19.03.8

(2020-05-28)

Builder

• builder-next: Fix deadlock issues in corner cases.

• builder-next: Allow modern sign hashes for ssh forwarding.

• builder-next: Clear onbuild rules after triggering.

• builder-next: Fix issue with directory permissions when usernamespaces is enabled.

• Bump hcsshim to fix docker build failing on Windows 1903.

Networking

• Shorten controller ID in exec-root to not hit UNIX_PATH_MAX.

• Fix panic in drivers/overlay/encryption.go.

• Fix hwaddr set race between us and udev.

Runtime

• Fix docker crash when creating namespaces with UID in /etc/subuid and /etc/ subgid

• Fix rate limiting for logger, increase refill rate

• seccomp: add 64-bit time_t syscalls

• libnetwork: cleanup VFP during overlay network removal

• Improve mitigation for CVE-2019-14271 for some nscd configuration.

• overlay: remove modprobe execs.

• selinux: display better error messages when setting file labels.

• Speed up initial stats collection.

• rootless: use certs.d from XDG_CONFIG_HOME.

• Bump Golang 1.12.17.

• Bump google.golang.org/grpc to v1.23.1.

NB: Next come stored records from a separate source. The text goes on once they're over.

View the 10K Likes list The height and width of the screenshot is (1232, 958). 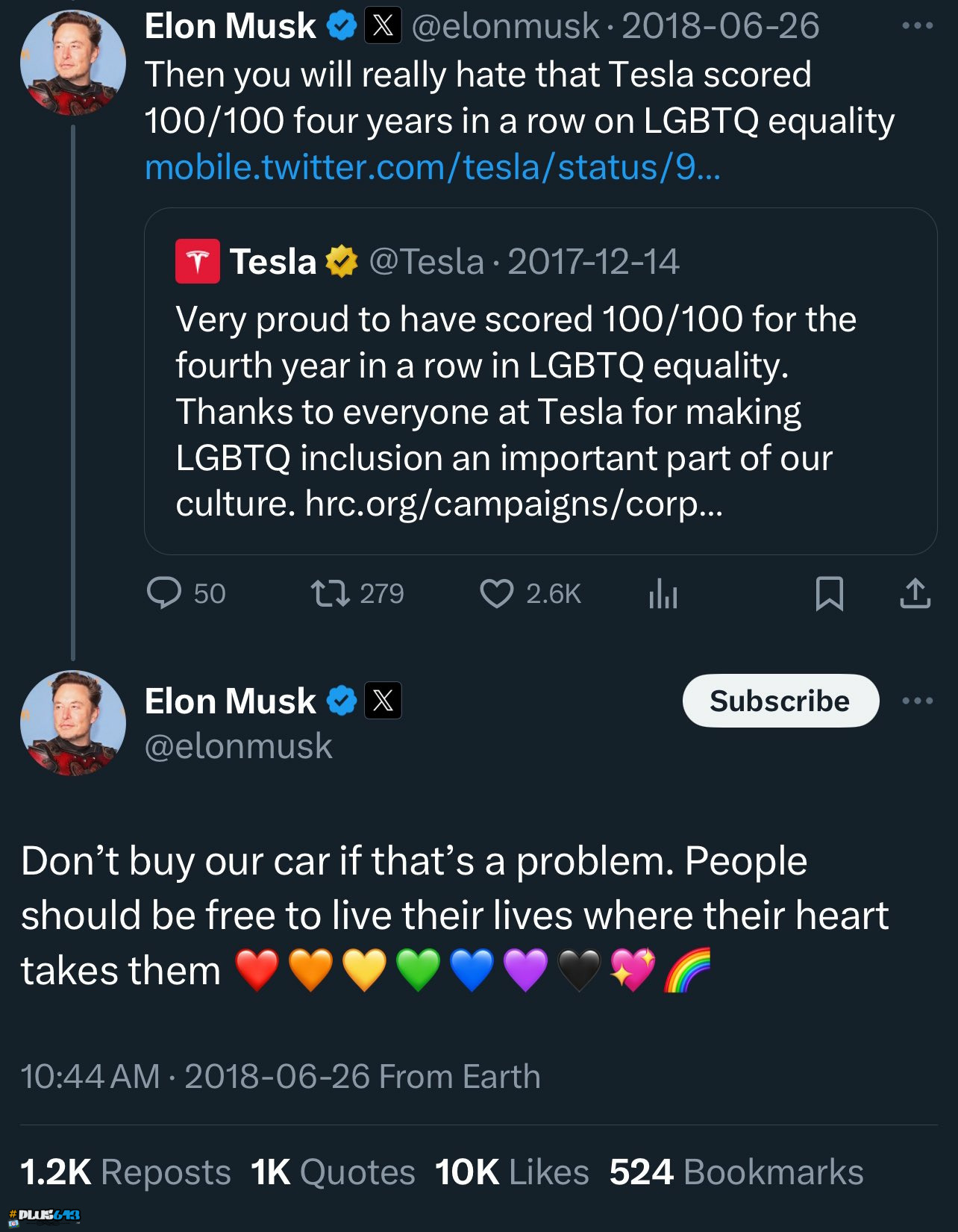pyautogui.click(x=512, y=1172)
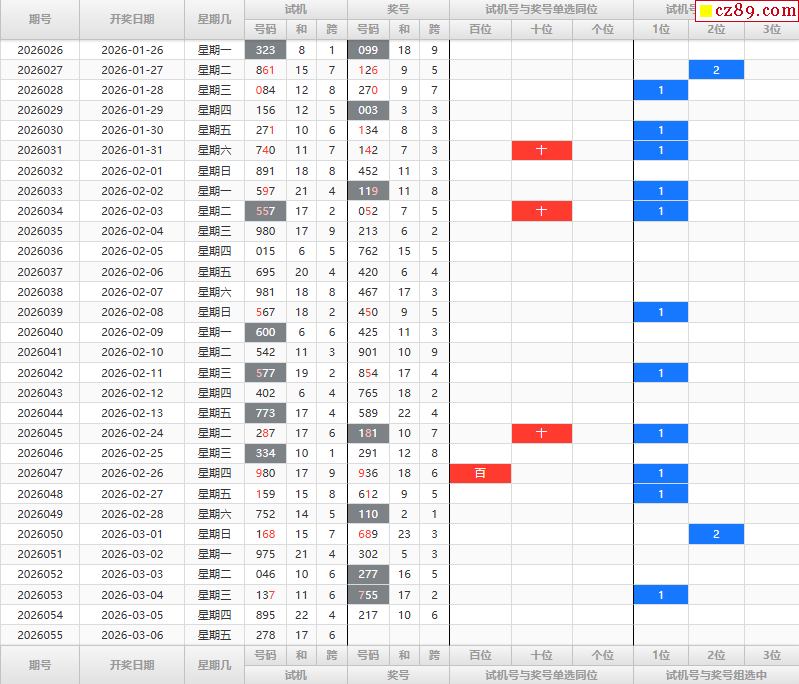
Task: Select the issue number 2026055 cell
Action: 40,635
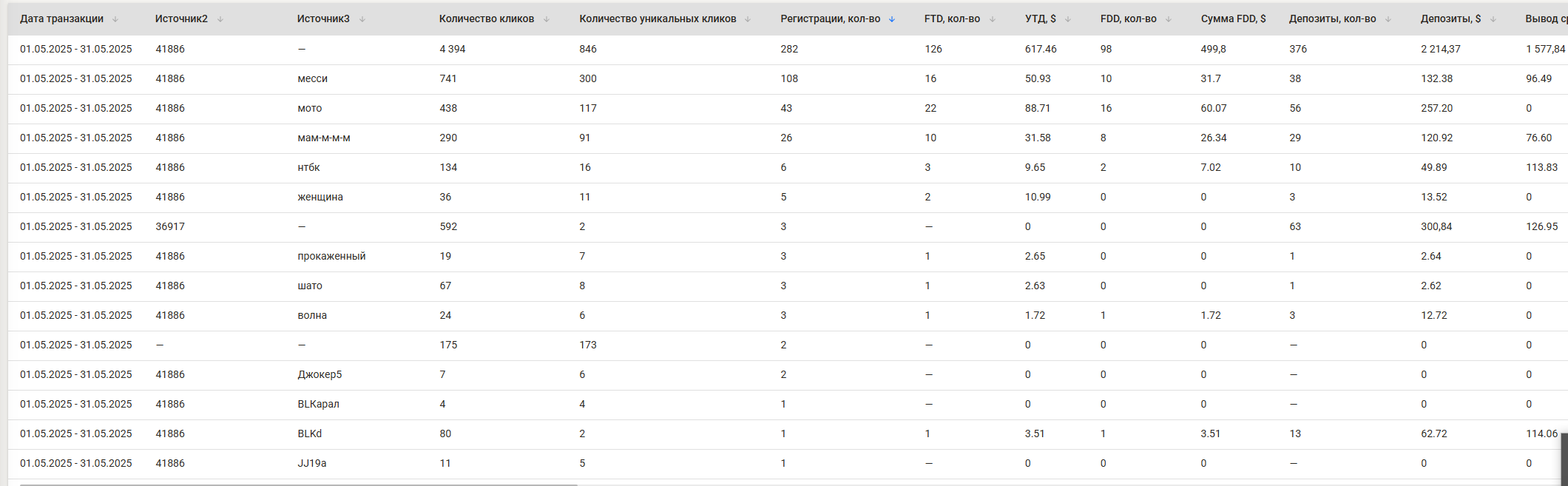Click the sort arrow beside FTD, кол-во

(x=993, y=19)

• Update containerd binary to v1.2.13.

• Prevent showing stopped containers as running in an edge case.

• Prevent potential lock.

• Update to runc v1.0.0-rc10.

• Fix possible runtime panic in Lgetxattr.

• rootless: fix proxying UDP packets.

Client

• Bump Golang 1.12.17.

• Bump google.golang.org/grpc to v1.23.1.